За два года по истории дальше Древних Греции и Рима, по геометрии — дальше равенства треугольников мы не продвинулись. Зато кипела общественная работа: выборы в учкомы, собрания, на которых в присутствии учеников проходила «чистка» учителей.
Мне так все это надоело, что, подготовившись за лето, я сдала экзамен экстерном и распрощалась со школой. Война кончилась, но в Могилеве еще стояла 16-я армия. При ней, чтобы бывшие бойцы могли пополнить знания и проявить свои способности, было организовано уникальное учебное заведение — Красноармейский университет, сокращенно КРУНТ. На его театральное отделение принимали городских девушек. Если в детстве я чуть было не убежала с цирком, то теперь я хотела быть актрисой. И я, и моя закадычная подружка Зойка стали студентами КРУНТа.

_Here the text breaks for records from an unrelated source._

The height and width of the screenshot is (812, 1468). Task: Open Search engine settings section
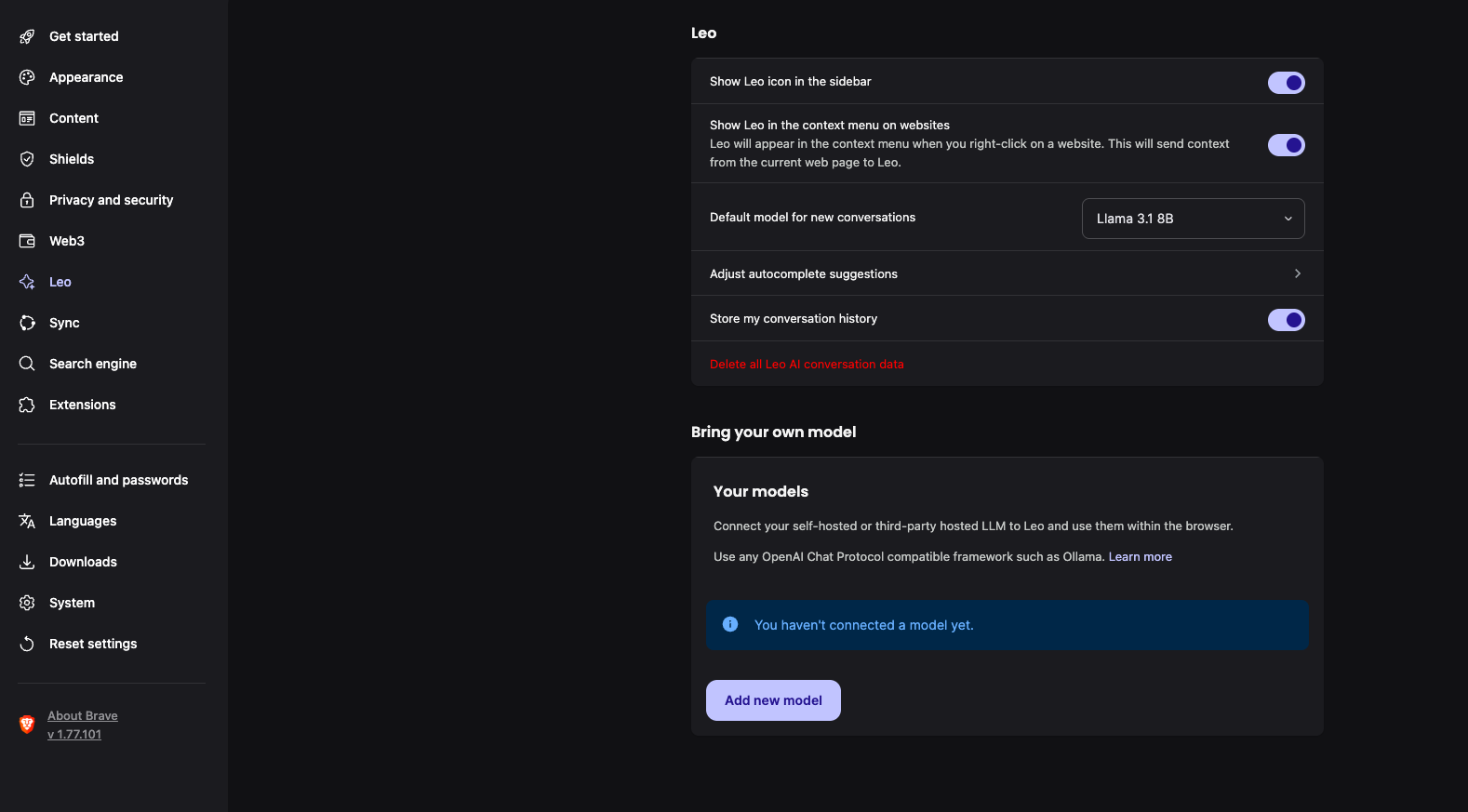coord(93,364)
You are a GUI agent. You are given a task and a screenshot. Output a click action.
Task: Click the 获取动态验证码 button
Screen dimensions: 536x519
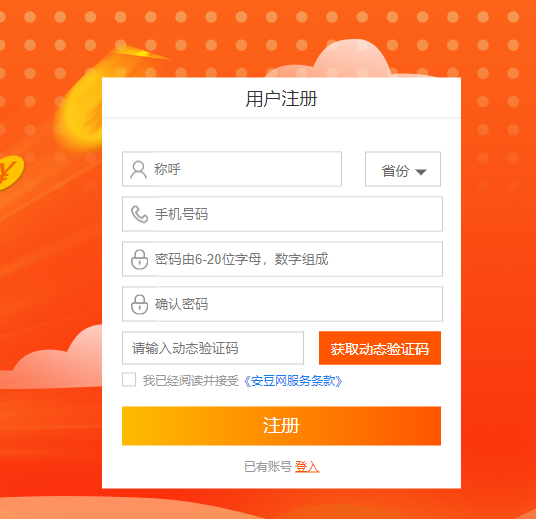click(x=380, y=348)
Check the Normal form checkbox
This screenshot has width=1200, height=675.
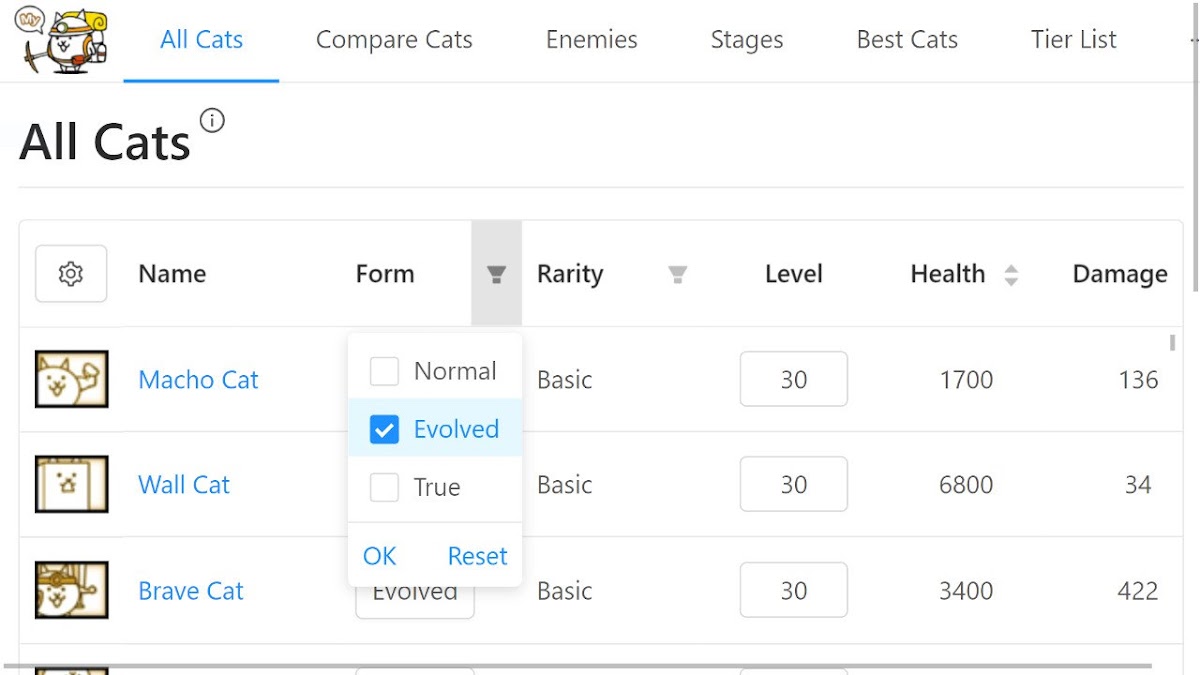click(384, 371)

С холодом мы не расстались и в КРУНТе. Перед выходом на сцену с трудом можно было растереть на лице грим. Но еще холодней было зимней ночью в маминой плюшевой кофте (шинелей девчонкам не давали) стоять часовым у склада с винтовкой, обращаться с которой нас не научили. В одну морозную ночь при проверке часовой не был обнаружен. Зойка укрылась погреться в подъезде. После этого нас из часовых разжаловали, стали посылать на кухню чистить картошку. Но все равно мы получали красноармейский паек — мороженую конину.
Кроме того мы прирабатывали статистами в городском театре. Пять миллионов за выход - тогдашняя цена коробка спичек. На одной из пьес мне надо было без слов изображать шансонетку. Кто такие шансонетки, я не представляла. Режиссер хотел, чтобы я танцевала на столе, но я отказалась, просто села на стол и болтала ногами.
Учеба в КРУНТе продолжалась недолго, всего полгода. Моей дипломной работой была роль Насти в пьесе Горького «На дне». Но самые свои лучшие роли мы с Зойкой сыграли на вокзале, чтобы пробиться на московский поезд, в вагон, по потолку которого ползали вши. С дипломами театральных инструкторов мы прибыли в Москву, чтобы получить назначение в какую-нибудь воинскую часть. Но в Москве меня спросили: «А сколько тебе лет, девочка? Поди-ка еще поучись!»
Такие же слова услышала и Зойка. Она вернулась домой, а я осталась. Меня приютила жившая на Арбате тетя Нюша - моя крестная.В шестнадцать лет моя театральная карьера для меня закончилась, началась моя трудовая жизнь.